Last week, my colleague Brian Walker and I released a lengthy overview of Amazon, its role in retail, and what eBusiness executives need to do to compete with this growing retail force. The larger undercurrent of the report is that Amazon is affecting everyone’s business: its tentacles extend far into digital and physical goods, it is vertically integrated but also a distributor, it is unafraid to spend money to gain market share, and it can successfully compete on price with retailers far bigger than itself. And when disruptive forces arise, they dominate for years. So that begs an even bigger question of Amazon: if this is its decade, who will displace it? The company seems unstoppable now, and it will take a radical new business to displace it. Here are three possibilities:
- Walmart with a monster marketplace. Walmart in its current form will only continue to lose share to Amazon. While Walmart continues to focus on aggressive pricing by pressuring suppliers, Amazon has an equally compelling value proposition for shoppers because it has a lucrative marketplace. And while Walmart has dipped its toe in a marketplace its own, it’s really been a mediocre effort. BUT if Walmart really had a bona fide marketplace, say, by acquiring eBay, it would give it an economic model more similar to Amazon’s: a high-margin business that can bolster the low-margin one. And deeper Walmart pockets mean that someone could finally out-Amazon Amazon.

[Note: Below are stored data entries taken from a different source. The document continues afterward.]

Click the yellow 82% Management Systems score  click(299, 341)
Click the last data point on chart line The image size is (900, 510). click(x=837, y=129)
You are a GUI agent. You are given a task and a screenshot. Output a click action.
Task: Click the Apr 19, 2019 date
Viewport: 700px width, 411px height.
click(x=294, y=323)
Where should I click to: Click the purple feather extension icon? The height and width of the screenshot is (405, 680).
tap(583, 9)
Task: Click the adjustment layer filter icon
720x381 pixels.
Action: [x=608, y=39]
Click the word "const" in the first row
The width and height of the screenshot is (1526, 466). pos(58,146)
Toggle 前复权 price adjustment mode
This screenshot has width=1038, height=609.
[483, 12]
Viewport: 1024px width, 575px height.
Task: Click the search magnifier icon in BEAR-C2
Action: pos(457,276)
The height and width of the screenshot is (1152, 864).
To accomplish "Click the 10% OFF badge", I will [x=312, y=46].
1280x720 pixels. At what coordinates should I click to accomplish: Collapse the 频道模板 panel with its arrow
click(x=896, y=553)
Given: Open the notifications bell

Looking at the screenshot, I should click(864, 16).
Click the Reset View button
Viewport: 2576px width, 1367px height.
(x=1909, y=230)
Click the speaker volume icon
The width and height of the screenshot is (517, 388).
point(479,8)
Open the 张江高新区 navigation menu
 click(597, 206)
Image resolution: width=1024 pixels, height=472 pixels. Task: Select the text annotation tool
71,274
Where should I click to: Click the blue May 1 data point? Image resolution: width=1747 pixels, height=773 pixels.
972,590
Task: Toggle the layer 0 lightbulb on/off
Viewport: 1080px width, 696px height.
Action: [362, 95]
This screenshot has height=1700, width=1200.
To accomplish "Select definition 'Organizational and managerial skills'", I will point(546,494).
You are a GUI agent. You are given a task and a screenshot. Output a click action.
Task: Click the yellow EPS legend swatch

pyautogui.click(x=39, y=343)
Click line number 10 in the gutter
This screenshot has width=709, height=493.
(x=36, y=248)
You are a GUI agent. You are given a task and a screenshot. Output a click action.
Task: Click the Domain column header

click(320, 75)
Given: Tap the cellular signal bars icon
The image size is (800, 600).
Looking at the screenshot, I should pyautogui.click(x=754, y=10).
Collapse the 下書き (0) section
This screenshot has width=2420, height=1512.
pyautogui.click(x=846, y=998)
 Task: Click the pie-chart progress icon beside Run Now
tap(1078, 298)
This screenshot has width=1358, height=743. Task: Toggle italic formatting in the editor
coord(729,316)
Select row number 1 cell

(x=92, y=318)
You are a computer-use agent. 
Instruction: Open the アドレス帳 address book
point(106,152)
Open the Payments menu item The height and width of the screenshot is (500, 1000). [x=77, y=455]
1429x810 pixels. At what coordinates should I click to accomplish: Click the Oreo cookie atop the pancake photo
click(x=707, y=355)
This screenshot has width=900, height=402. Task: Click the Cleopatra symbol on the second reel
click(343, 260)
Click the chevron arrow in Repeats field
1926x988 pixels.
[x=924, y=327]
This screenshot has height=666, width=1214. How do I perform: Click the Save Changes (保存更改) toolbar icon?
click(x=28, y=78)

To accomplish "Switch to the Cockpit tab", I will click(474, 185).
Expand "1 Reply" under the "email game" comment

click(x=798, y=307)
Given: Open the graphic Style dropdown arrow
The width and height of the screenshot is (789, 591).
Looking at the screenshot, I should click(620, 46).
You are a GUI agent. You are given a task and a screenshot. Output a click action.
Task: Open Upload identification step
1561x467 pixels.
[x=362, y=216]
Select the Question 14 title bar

- eBay with no listing fees. If Walmart doesn’t have the guts to figure out how to win back the market share that Amazon has taken, the next player is eBay itself. Amazon’s entire profit model hinges on its ability to offer a vast selection, which needs to come from marketplace sellers. And to date, Amazon has created a compelling alternative to eBay in large part because it doesn’t charge listing fees. The single biggest change to disrupt that ecosystem would be if eBay eliminated its lucrative listing fees. That’s highly unlikely, as eBay doesn’t even see itself as a competitor to Amazon (rather, its focus is on X.commerce, which is a B2B play, and PayPal), but this is the radical change that would give Amazon a run for its money.
- A vertically integrated retailer. One of the most interesting business models to surface in the most recent eCommerce boom has been the subscription model. While taking some of the best parts of the flash sale world — the urgency, the limited assortment, the call to action — these models are unencumbered by the biggest challenge of the flash sale world — access to inventory. In fact, these businesses are the opposite — they manufacture to demand and, in some cases, like the celebrity sites such as JustFab, they capture economies of scale and shift spend away from other destinations like physical stores. A slew of sites ranging from Everlane to StyleSaint promise to take advantage of this new wave of manufacturing, but in fact some of the biggest retailers like Gap or Abercrombie may be even bigger beneficiaries from a model like this because they have large customer databases and could better manage returns through their stores. Successfully locking in demand in a big way would be the biggest thing since, well, Amazon.
Google, Apple and even Microsoft could also buy themselves some of Amazon’s market share, though that’s a discussion for another day. But the biggest threat to Amazon is of course itself. Already, it is viewed as a competitor to everyone in the retail ecosystem, and its broad focus and ruthless ambition threaten to worsen the customer experience. The Kindle Fire, for instance, didn’t turn out to be an iPad killer, and if more merchants were to leave the Amazon marketplace, the company may turn out to be its own worst enemy. But for now, an Amazon that keeps stealing market share from everyone else is here to stay.